For this exercise, set down all the records exactly as given.
··· Records for this exercise ···
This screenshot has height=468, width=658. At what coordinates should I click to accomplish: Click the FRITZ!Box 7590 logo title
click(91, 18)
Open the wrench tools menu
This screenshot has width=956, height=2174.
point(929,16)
···
__Result for this exercise__
This screenshot has height=468, width=658. At what coordinates should I click to accomplish: Click the FRITZ!Box 7590 logo title
click(91, 18)
Open the wrench tools menu
This screenshot has width=956, height=2174.
point(929,16)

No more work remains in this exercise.